Entrées de données enregistrées:
::::::::::

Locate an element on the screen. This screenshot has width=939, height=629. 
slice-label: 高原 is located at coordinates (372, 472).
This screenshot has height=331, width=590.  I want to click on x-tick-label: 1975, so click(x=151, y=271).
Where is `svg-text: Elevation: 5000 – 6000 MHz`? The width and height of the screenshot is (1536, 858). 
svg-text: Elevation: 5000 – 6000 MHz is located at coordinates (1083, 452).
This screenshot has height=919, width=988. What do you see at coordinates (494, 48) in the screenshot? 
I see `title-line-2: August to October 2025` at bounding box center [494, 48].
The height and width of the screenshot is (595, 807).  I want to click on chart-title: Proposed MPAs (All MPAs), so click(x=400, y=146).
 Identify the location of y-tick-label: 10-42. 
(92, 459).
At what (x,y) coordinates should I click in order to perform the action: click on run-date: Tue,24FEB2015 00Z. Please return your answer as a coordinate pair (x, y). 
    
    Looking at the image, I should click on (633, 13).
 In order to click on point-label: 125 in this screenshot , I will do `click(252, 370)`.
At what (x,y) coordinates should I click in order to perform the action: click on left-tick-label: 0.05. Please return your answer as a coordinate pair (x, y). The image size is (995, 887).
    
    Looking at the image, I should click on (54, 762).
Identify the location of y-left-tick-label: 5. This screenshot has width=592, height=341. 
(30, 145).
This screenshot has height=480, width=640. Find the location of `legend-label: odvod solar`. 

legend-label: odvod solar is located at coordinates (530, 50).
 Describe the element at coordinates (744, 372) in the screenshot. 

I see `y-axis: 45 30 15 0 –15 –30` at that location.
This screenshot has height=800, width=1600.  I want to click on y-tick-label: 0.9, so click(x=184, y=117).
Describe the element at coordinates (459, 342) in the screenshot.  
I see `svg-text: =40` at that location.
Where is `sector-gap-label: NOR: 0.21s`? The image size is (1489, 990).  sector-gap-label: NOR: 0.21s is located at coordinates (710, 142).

::::::::::

Extrayez à l'identique toutes les lignes des enregistrements ci-dessus, du premier au dernier.

▶ _Résultat attendu_
Locate an element on the screen. This screenshot has width=939, height=629. 
slice-label: 高原 is located at coordinates (372, 472).
This screenshot has height=331, width=590.  I want to click on x-tick-label: 1975, so click(x=151, y=271).
Where is `svg-text: Elevation: 5000 – 6000 MHz`? The width and height of the screenshot is (1536, 858). 
svg-text: Elevation: 5000 – 6000 MHz is located at coordinates (1083, 452).
This screenshot has height=919, width=988. What do you see at coordinates (494, 48) in the screenshot? 
I see `title-line-2: August to October 2025` at bounding box center [494, 48].
The height and width of the screenshot is (595, 807).  I want to click on chart-title: Proposed MPAs (All MPAs), so click(x=400, y=146).
 Identify the location of y-tick-label: 10-42. 
(92, 459).
At what (x,y) coordinates should I click in order to perform the action: click on run-date: Tue,24FEB2015 00Z. Please return your answer as a coordinate pair (x, y). 
    
    Looking at the image, I should click on (633, 13).
 In order to click on point-label: 125 in this screenshot , I will do `click(252, 370)`.
At what (x,y) coordinates should I click in order to perform the action: click on left-tick-label: 0.05. Please return your answer as a coordinate pair (x, y). The image size is (995, 887).
    
    Looking at the image, I should click on (54, 762).
Identify the location of y-left-tick-label: 5. This screenshot has width=592, height=341. 
(30, 145).
This screenshot has height=480, width=640. Find the location of `legend-label: odvod solar`. 

legend-label: odvod solar is located at coordinates (530, 50).
 Describe the element at coordinates (744, 372) in the screenshot. 

I see `y-axis: 45 30 15 0 –15 –30` at that location.
This screenshot has height=800, width=1600.  I want to click on y-tick-label: 0.9, so click(x=184, y=117).
Describe the element at coordinates (459, 342) in the screenshot.  
I see `svg-text: =40` at that location.
Where is `sector-gap-label: NOR: 0.21s`? The image size is (1489, 990).  sector-gap-label: NOR: 0.21s is located at coordinates (710, 142).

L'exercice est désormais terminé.